Since I told you about my Nena yesterday. I thought today would be fitting if we told you about my grandfather or Papa.
Papa shaved his head a few days before Nena lost her hair. I thought this was crazy because I've never seen him with anything less than a full head of hair and for an "older gentleman" he has quite a bit of it. He also organized a wide #prayforbet movement in their local North Carolina community.
This may seem like a lot and it is definitely, it also is just my Papa being himself.
My Papa is the most selfless guy you may ever meet. He retired when I was in middle school and has since been a freelance/freeservice guy. He builds and creates and does electrical work and honestly I can't think of anything he can't do. He is the epitome of Mr. Fix It. And he does it all for free.
In this picture you can find him walking towards a building he built for his church from scratch. It is behind the church and it is a building just for cooking. A few times a year his church hosts a huge fish fry to raise money for lots of things and my papa felt like this would be instrumental to their events. It has been and will continue to be.
This is just one of many stories I could tell you. Years and years of service that one. And he is the rock my Nena needs right now.
If you were inside my head lately you would know that atleast 80% of my thoughts are with my grandmother whom we lovingly refer to as Nena.
She was diagnosed with breast cancer the day before Thanksgiving and that came as quite a blow on Thanksgiving day. She is a fighter. A fighter who has muscled through two surgeries. A fighter who has championed to chemo treatments so far. A fighter who is going to beat cancer. You might ask how I know this.
When I was little, first grade to be exact, my mother also had cancer. I knew that she was going to be okay. I knew it without a doubt and she was. Now maybe I was a silly little first grader but I don't feel that's the case. When I think back on that time I still feel as confident as ever in my thoughts. That's the way I feel about this. I feel calm. I feel peace. I know that God is in complete control and I think thus far He has done everything to make is so my Nena can kick cancer's butt.
I chose this picture to show you because right before her second chemo treatments my Nena lost her hair. I've yet to see what she looks like without it but I can bet it's beautiful. She takes pride in getting fancy each and everyday. (A trait I didn't inherit as I sit here in my sweatpants typing away.)
If you came to my house to visit during the month of January I probably was or would have been embarrassed by the fact that I still hadn't found time to take down our Christmas tree. However when I went to do so at the beginning of February I realized that our tree was nice and Valentiney.
So I'm just going to go ahead and say I totally planned that out. ;)
Happy Valentine's Day to you and yours! Jord and I are celebrating tomorrow because of work and school and tests and presentations and everything else that gets in the way during the week.
All I wanted to do today was ride my bike outside but Charleston was nuts with tons of rain. I can tell that Spring is near though and that there will be lots of bike rides in my future.

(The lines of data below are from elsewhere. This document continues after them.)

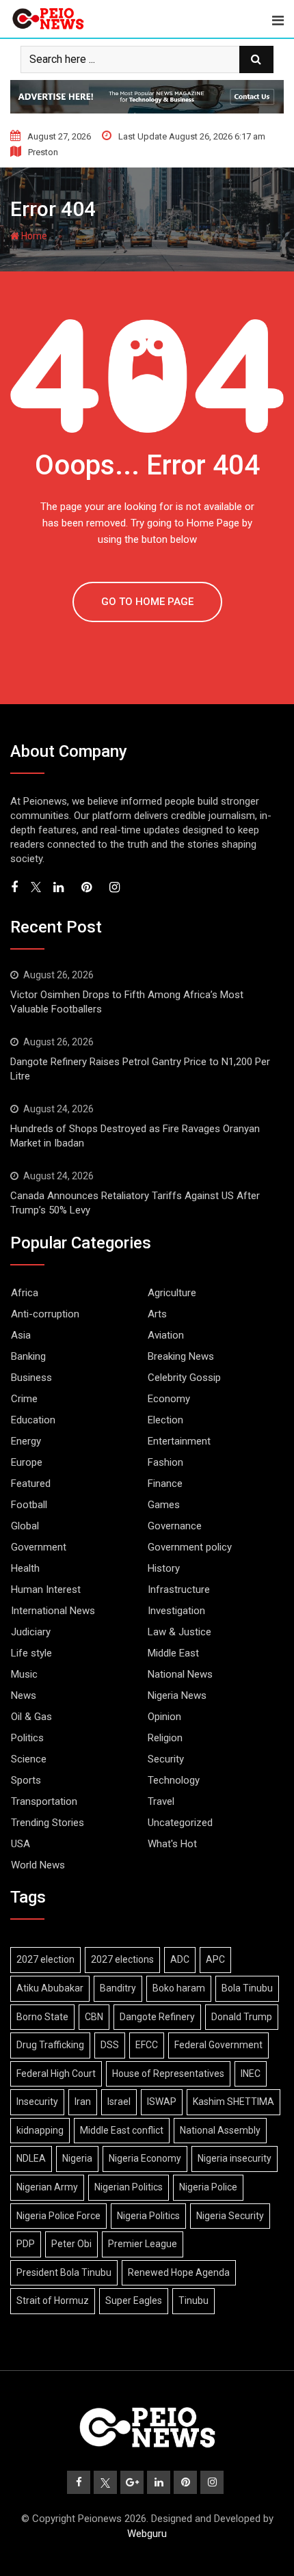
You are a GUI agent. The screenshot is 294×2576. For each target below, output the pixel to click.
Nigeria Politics (148, 2215)
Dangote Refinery (157, 2016)
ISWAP (161, 2101)
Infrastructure (179, 1589)
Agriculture (172, 1293)
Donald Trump (241, 2016)
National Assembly (220, 2130)
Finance (165, 1483)
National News (180, 1674)
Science (28, 1759)
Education (33, 1420)
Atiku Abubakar (49, 1988)
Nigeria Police (208, 2187)
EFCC (146, 2044)
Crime (24, 1399)
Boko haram (178, 1988)
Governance (175, 1526)
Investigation (176, 1611)
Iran (83, 2101)
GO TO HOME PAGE (147, 601)
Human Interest (46, 1589)
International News (53, 1611)
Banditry (118, 1988)
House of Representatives (168, 2073)
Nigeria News (177, 1695)
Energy (26, 1441)
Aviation (166, 1335)
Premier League (142, 2243)
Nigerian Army (47, 2187)
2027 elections (122, 1959)
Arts (157, 1314)
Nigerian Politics (128, 2187)
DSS (110, 2044)
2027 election (45, 1959)
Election (165, 1420)
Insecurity (37, 2101)
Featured (31, 1483)
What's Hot (172, 1844)
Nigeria (77, 2158)
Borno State (42, 2016)
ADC (179, 1959)
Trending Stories (47, 1822)
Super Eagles (133, 2300)
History (164, 1568)
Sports (26, 1780)
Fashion (165, 1462)
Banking (28, 1356)
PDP (25, 2243)
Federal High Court (56, 2073)
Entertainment (179, 1441)
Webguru (147, 2533)
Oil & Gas (31, 1716)
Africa (24, 1293)
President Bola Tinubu (63, 2272)
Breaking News (181, 1356)
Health (25, 1568)
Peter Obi (71, 2243)
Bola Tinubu (247, 1988)
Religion (165, 1738)
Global (25, 1526)
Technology (174, 1780)
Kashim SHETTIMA (233, 2101)
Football (29, 1505)
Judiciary (31, 1632)
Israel (119, 2101)
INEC (250, 2073)
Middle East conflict (121, 2130)
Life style (31, 1653)
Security (166, 1759)
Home (33, 235)
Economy (169, 1399)
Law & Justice (179, 1632)
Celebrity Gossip (184, 1377)
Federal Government (218, 2044)
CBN (94, 2016)
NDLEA (31, 2158)
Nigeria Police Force (58, 2215)
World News (38, 1865)
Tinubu (193, 2300)
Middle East (173, 1653)
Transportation (44, 1801)
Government (38, 1547)
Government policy (190, 1547)
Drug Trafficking (50, 2044)
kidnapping (40, 2130)
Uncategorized (180, 1822)
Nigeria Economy (145, 2158)
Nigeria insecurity (234, 2158)
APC (215, 1959)
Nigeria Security (230, 2215)
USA (20, 1844)
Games (164, 1505)
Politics (27, 1738)
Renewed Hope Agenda (179, 2272)
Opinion (164, 1716)
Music (24, 1674)
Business (31, 1377)
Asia (21, 1335)
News (23, 1695)
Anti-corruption (45, 1314)
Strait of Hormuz (52, 2300)
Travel (161, 1801)
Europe (26, 1462)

Just have to wait it out.
The fog in the morning this time of year leaves me with mixed emotions. I love that it's the start of a new day, a fresh change and chance for a clean slate. I love that it means within a few minutes I will get to see the sunrise and that is one of my favorite parts about waking up early.
But then there is the other hand. I don't love that Jord is still in bed and Roy is still snoring, both without me. I don't love that this means I will be driving for the first five to ten minutes with no sight ahead. I don't love that I will have to brave these SC drivers without my husband by my side to rant with me.
I have felt so tired lately. And I'm always craving a nap. So is Jordan.
My teaching schedule this semester is horrid. I have ridiculously long breaks in between classes and I'm up at 6am every morning and not in bed every night until after almost midnight. It's not by choice. But I am glad I have a job.
And then there is the simple fact that...
We are not morning people. Sometimes we wish we were but the truth is it will probably never happen. We are grumps being up so early all the time.
Jord has told me before that even after spending two years in Brazil and being up every morning by 6am that he still wasn't a morning person. That he never got used to it.
The weather in South Carolina has been so unpredictable as of late and it's kind of entertaining. In the morning I may have to put on a sweater to go outside and by noon I may be wishing I could run around naked it's so hot. TMI.
It's true though.
But I have to admit for now it beats the heck out of negative degree anything. That's for sure.
A few months back Roy woke up one morning with a kink in his tail. Originally I was so sad because kinks are forever and for the first few weeks they really hurt. Now that it's not painful we love that little kink because it adds more cuteness to his character. Have a good weekend folks!